Reputation: 159
I have another question about Spark and Scala. I want to use that technologie to get data and generate a xml. Therefore, I want to know if it is possible to create node ourself (not automatic creation) and what library can we use ? I search but I found nothing very interesting(Like I'm new in this technologie, I don't know many keywords). I want to know if there is in Spark something like this code (I write that in scala. It works in local but I can't use new File() in Spark).
val docBuilder: DocumentBuilder = DocumentBuilderFactory.newInstance().newDocumentBuilder()
val document = docBuilder.newDocument()
ar root:Element = document.createElement("<name Balise>")
attr = document.createAttribute("<attr1>")
attr.setValue("<value attr1>")
root.setAttributeNode(<attr>)
attr = document.createAttribute("<attr2>")
attr.setValue("<value attr2>")
root.setAttributeNode(attr)
document.appendChild(root)
document.setXmlStandalone(true)
var transformerFactory:TransformerFactory = TransformerFactory.newInstance()

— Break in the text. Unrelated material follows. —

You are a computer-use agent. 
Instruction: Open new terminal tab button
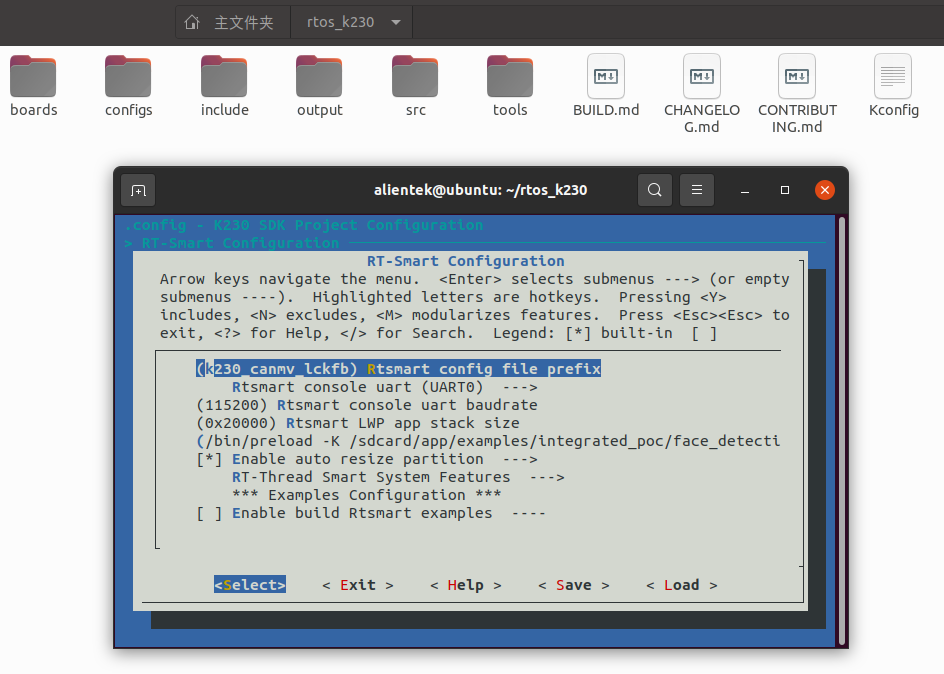click(138, 190)
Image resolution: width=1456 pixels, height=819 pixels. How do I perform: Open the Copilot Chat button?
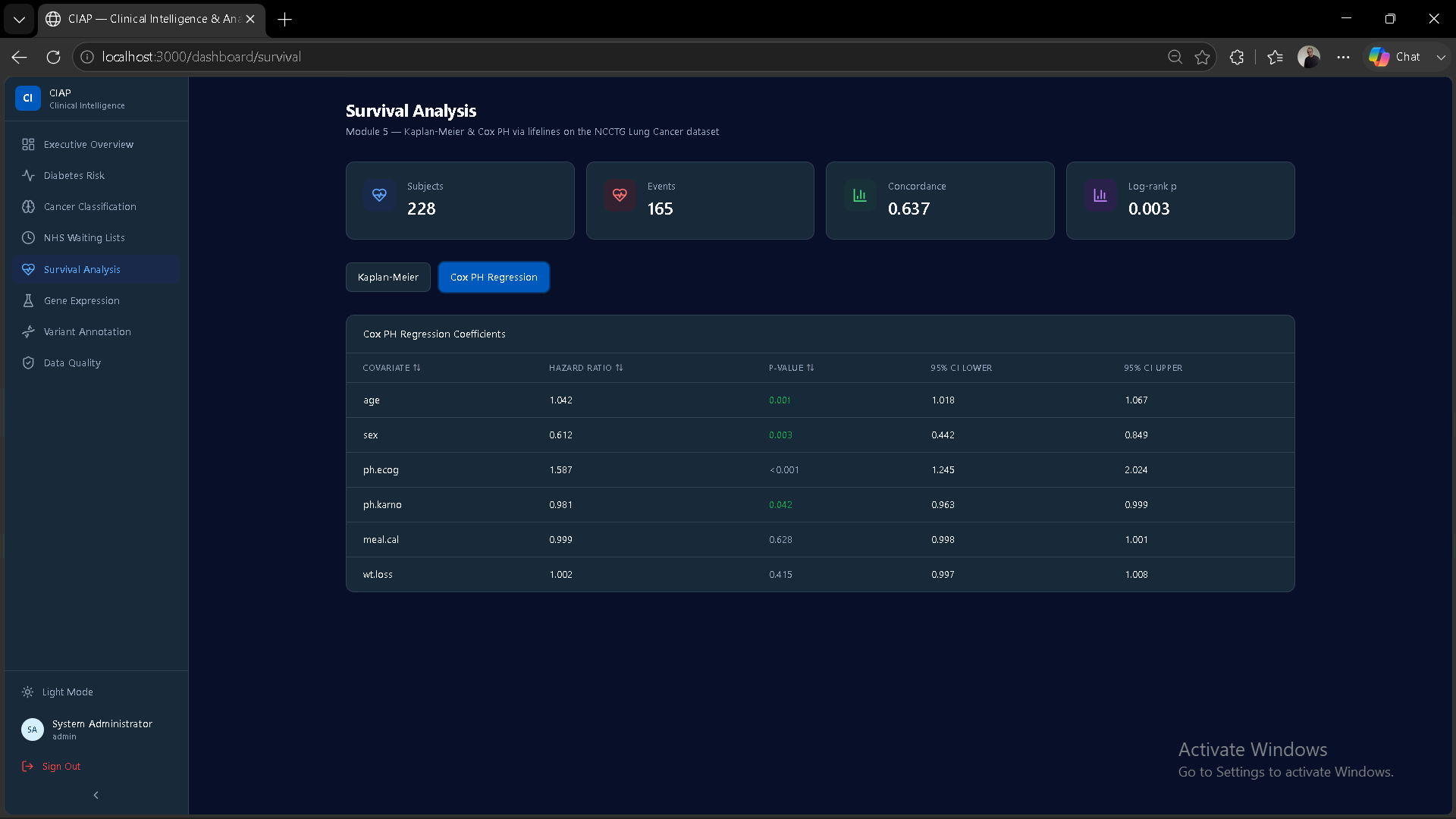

var transformer:Transformer = transformerFactory.newTransformer()
var domSource:DOMSource = new DOMSource(document)
var streamResult:StreamResult = new StreamResult(new File(destination))
transformer.transform(domSource,streamResult)
I want to know if it's possible to do that with spark.
Thanks for your answer and have a good day.
Upvotes: 1
Views: 1152
Reputation: 1164
Not exactly, but you can do something similar by using Spark XML API pr XStream API on Spark.
First try using Spark XML API which is most useful when reading and writing XML files using Spark. However, At the time of writing this, Spark XML has following limitations.
1) Adding attribute to root element has not supported.
2) Does not support following structure where you have header and footer elements.
<parent>
<header></header>
<dataset>
<data attr="1"> suports xml tags and data here</data>
<data attr="2">value2</data>
</dataset>
<footer></footer>
</parent>
If you have one root element and following data then Spark XML is go to api.
Alternatively, you can look at XStream API. Below are steps how to use it to create custom XML structures.
1) First, create a Scala class similar to the structure you wanted in XML.
case class XMLData(name:String, value:String, attr:String)
2) Create an instance of this class
val data = XMLData("bookName","AnyValue", "AttributeValue")
3) Conver data object to XML using XStream API. If you already have data in a DataFrame, then do a map transformation to convert data to an XML string and store it back in DataFrame. if you do so, then you can skip step #4
val xstream = new XStream(new DomDriver)
val xmlString = xstream.toXML(data)
4) Now convert xmlString to DataFrame
val df = xmlString.toDF()
5) Finally, write to a file
df.write.text("file://filename")
Here isa full sample example with XStream API
import com.thoughtworks.xstream.XStream
import com.thoughtworks.xstream.io.xml.DomDriver
import org.apache.spark.sql.SparkSession
case class Animal(cri:String,taille:Int)
object SparkXMLUsingXStream{
def main(args: Array[String]): Unit = {
val spark = SparkSession.
builder.master ("local[*]")
.appName ("sparkbyexamples.com")
.getOrCreate ()
var animal:Animal = Animal("Rugissement",150)
val xstream1 = new XStream(new DomDriver())
xstream1.alias("testAni",classOf[Animal])
xstream1.aliasField("cricri",classOf[Animal],"cri")
val xmlString = Seq(xstream1.toXML(animal))
import spark.implicits._
val newDf = xmlString.toDF()
newDf.show(false)
}
}
Hope this helps !!
Thanks
Upvotes: 1